_ASSIGNED TASK_
Go through the listing below and write out exactly the lines from the one that mentions "Task: Click the" through the one that mentions "Screen dimensions: 809x803", minus the pictures.

_DATA PROVIDED_
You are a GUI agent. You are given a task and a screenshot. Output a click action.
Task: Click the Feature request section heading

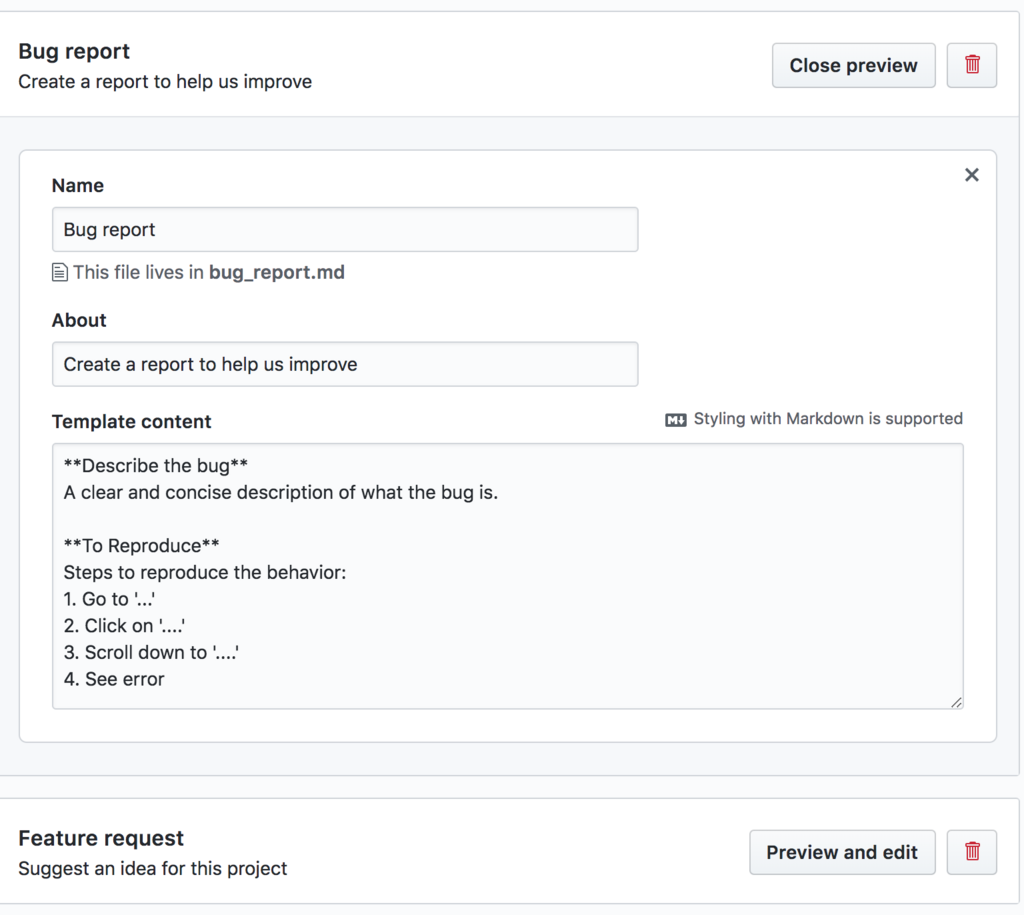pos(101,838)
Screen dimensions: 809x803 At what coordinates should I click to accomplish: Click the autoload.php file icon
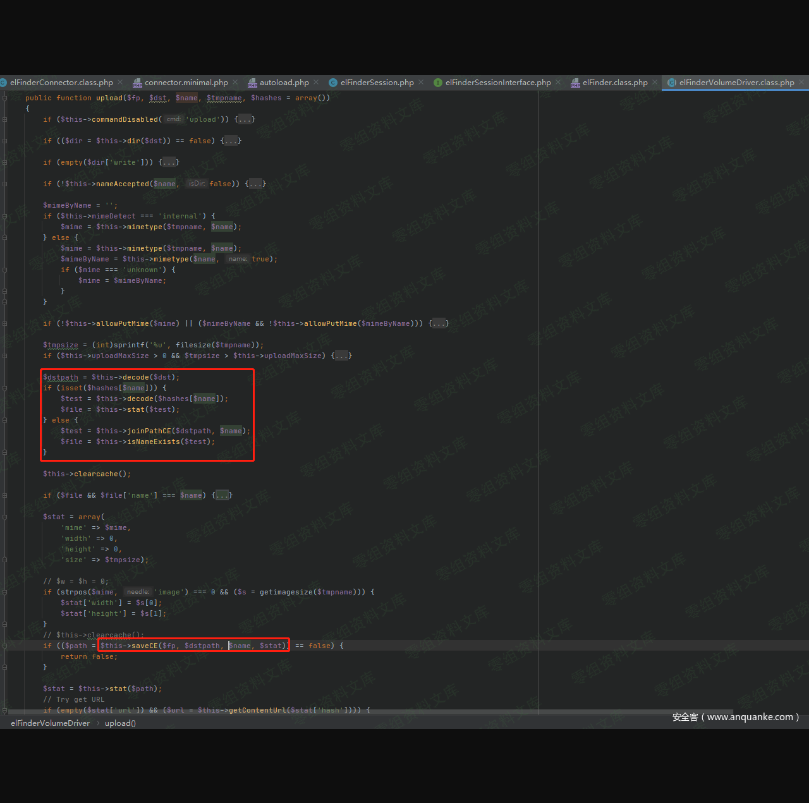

==

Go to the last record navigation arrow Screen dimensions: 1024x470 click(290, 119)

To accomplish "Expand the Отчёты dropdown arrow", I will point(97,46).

_TASK SOLUTION_
Task: Click the Feature request section heading

pos(101,838)
Screen dimensions: 809x803 At what coordinates should I click to accomplish: Click the autoload.php file icon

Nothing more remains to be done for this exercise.